Future research should explore optimizing FL architectures for even more complex data types and more extensive networks of institutions, further refining the integration of SDG with FL to maximize efficiency and scalability. In particular, exploring SDG in low-sample settings as in [
12] could be highly beneficial. This approach, which integrates meta-learning (like DRS) and transfer learning techniques to SDG, could be adapted to augment FL environments, where leveraging knowledge from previously trained models or similar tasks could significantly enhance the quality of synthetic data in low-sample nodes. Furthermore, while the VAE-BGM model has already been compared with state-of-the-art tabular generative models (CTGAN and TVAE), future research should investigate additional architectures tailored for tabular data, further validating its performance. Promising approaches such as TabDDPM [
34], a diffusion-based generative model designed for tabular data, could be evaluated to enhance the quality of synthetic data generation and improve the overall effectiveness of SDS. Expanding our evaluation to include datasets from other domains, such as financial markets [
35] or sustainable energy [
36], would demonstrate the broader applicability of SDS. Additionally, focusing on increasingly heterogeneous and imbalanced data distributions can be used to further validate and refine the methodology. While this study varied the distribution of a single feature (BMI) across nodes, a more realistic setup could involve modifying multiple features to emulate extreme heterogeneity better. However, such modifications may limit direct comparisons with techniques like FedAvg, which rely on consistent feature sets across nodes. Exploring these scenarios independently of FedAvg could provide deeper insights into SDS’s performance under extreme variability. Exploring other data types, such as imaging or sequential data, could provide new opportunities to extend the methodology to domains requiring diverse data modalities.

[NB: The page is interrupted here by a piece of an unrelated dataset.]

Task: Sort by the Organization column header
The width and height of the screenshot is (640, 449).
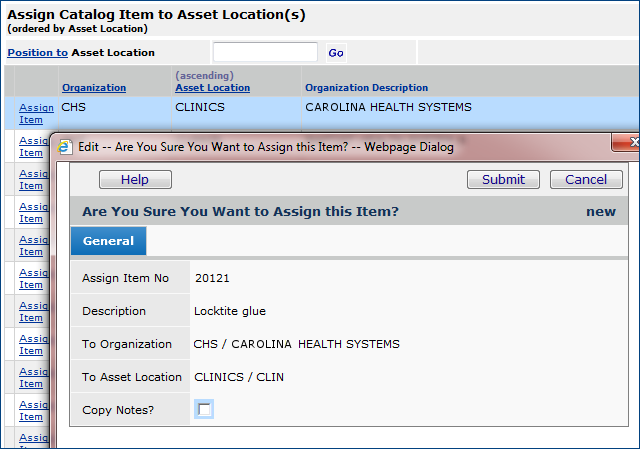Action: 94,88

Incorporating these data types would further validate the flexibility and robustness of SDS in addressing challenges across a wide range of applications. Lastly, addressing privacy risks must be a future line of research on this topic. Investigating techniques to mitigate privacy risks associated with FL, such as differential privacy [
37] or homomorphic encryption [
38], can help protect sensitive patient data while enabling collaborative training. By pursuing these research directions, we can continue advancing the FL field for SDG in healthcare and develop more robust and effective methods for generating high-quality synthetic data.